Pracowałem dwa lata, prace wspominam pozytywnie, zmieniłem miejsce zamieszkania i dlatego musiałem się zwolni. Dużo sympatycznych ludzi tu pracuje, miła atmosfera. Są okresy, kiedy jest więcej pracy i takie kiedy ich jest mniej. Dużo można się nauczy.
Czy jak to jest szkoła wyższa, to te okresy gdy jest więcej pracy, to jest start i koniec studiów i okresy sesyjne? Czy jeszcze inne okresy w roku? Jak tu jest tak miło w pracy, to jest wynik tylko osobowości tych ludzi? Czy też firma dba właśnie o relacje np. spotkaniami integracyjnymi?
Dzień dobry, wszystko zależy od stanowiska pracy i oczywiście od krytycznych okresów takich jak rozpoczęcie roku, jego zakończenie, sesja egzaminacyjna, obrona prac dyplomowych. Nieco luźniejszym okresem np. dla osób pracujących w dziekanacie jest okres wakacji. Są także stanowiska, na których ilość pracy nie jest tak bardzo zależna od obecności studentów na uczelni - są to stanowiska np. w dziale promocji, gdzie ilość pracy jest stała. Jeżeli chodzi o spotkania integracyjne pracowników to są okazjonalnie organizowane. Pozdrawiam serdecznie.
Praca była bardzo rozwijająca. Pracowałam 2 lata, zmieniłam miejsce zamieszkania i pracodawcę. Dobrze wspominam współpracowników, byli serdeczni i wspierający. Polecam pracę i pracodawcę.
Jestem bardzo zadowolona z pracy w WSB. Profesjonalne podejście do pracowników, pomoc na każdym etapie, wypłata zawsze na czas. Praca jest fajna szczególnie dla osób młodych, chcących zdobyć doświadczenie i rozwinąć swoje umiejętności. Polecam
Wow, wypłata zawsze na czas? Niesamowite…tylko chwalić uczelnie. Jakby to było jakieś nadprzyrodzone zjawisko, że pracodawca ma obowiązek płacić na czas. Niestety, zapomnieli o owocowych czwartkowych.
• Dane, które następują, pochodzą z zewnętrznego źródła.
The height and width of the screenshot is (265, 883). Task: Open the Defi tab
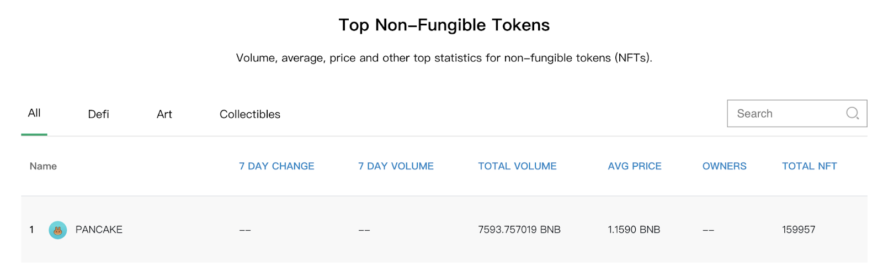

Pracę w WSB, traktowałam jako dodatkowe źródło utrzymania, jednakże z czasem zaczęłam awansować, dostawać lepszą pensję a dziś pracodawca finansuje mój rozwój naukowy. Polecam i pozdrawiam
Ja już jestem zupełnie gdzie indziej, ale WSB wspominam okej. To nie była do końca praca dla mnie, ale za to stałe godziny pracy, spokojna praca za biurkiem - to się ceni. Pamiętam takie niespodzianki jak to że dziewczyny mogły w dzień kobiet pójść o 10:00 do domu albo zaproszenie przez rektora do kawiarni z okazji jego urodzin (w godzinach pracy). Także no takie rzeczy tez trzeba zauważać. Jeżeli chodzi o rektorA, to różni ludzie różnie z nim żyją, ale tu się nie wypowiadam. Ja byłem w stosunku do szefa ok i myslę, że dlatego on był ok w stosunku do mnie. Tyle. Pzdr.
Omijać szerokim łukiem......stawka dramat........
Dobre miejsce do rozwoju w branży edukacji. Jako były pracownik raczej polecam. Jak wszędzie są plusy i minusy, ale poznałam tam wielu świetnych, pomocnych i mądrych ludzi, zdobyłam potrzebne doświadczenie jako wykładowca i atmosferę tego miejsca wspominam bardzo dobrze. Największy minus to chyba zajęcia z grupami niestacjonarnymi w weekendy, ale da się to ułożyć tak, aby nie kolidowały z życiem prywatnym. Pozdrawiam wszystkich pracowników w Poznania!
Jakie wynagrodzenie dostawałaś za swoją pracę i ile w miesiącu było to godzin? Za weekendy były wyższe stawki?
Praca w Wyższej Szkole Bezpieczeństwa jest dużą szansą szczególnie dla osób młodych, chcących zdobyć doświadczenie. Rodzinna atmosfera, szansa na rozwój oraz stałe godziny pracy - polecam!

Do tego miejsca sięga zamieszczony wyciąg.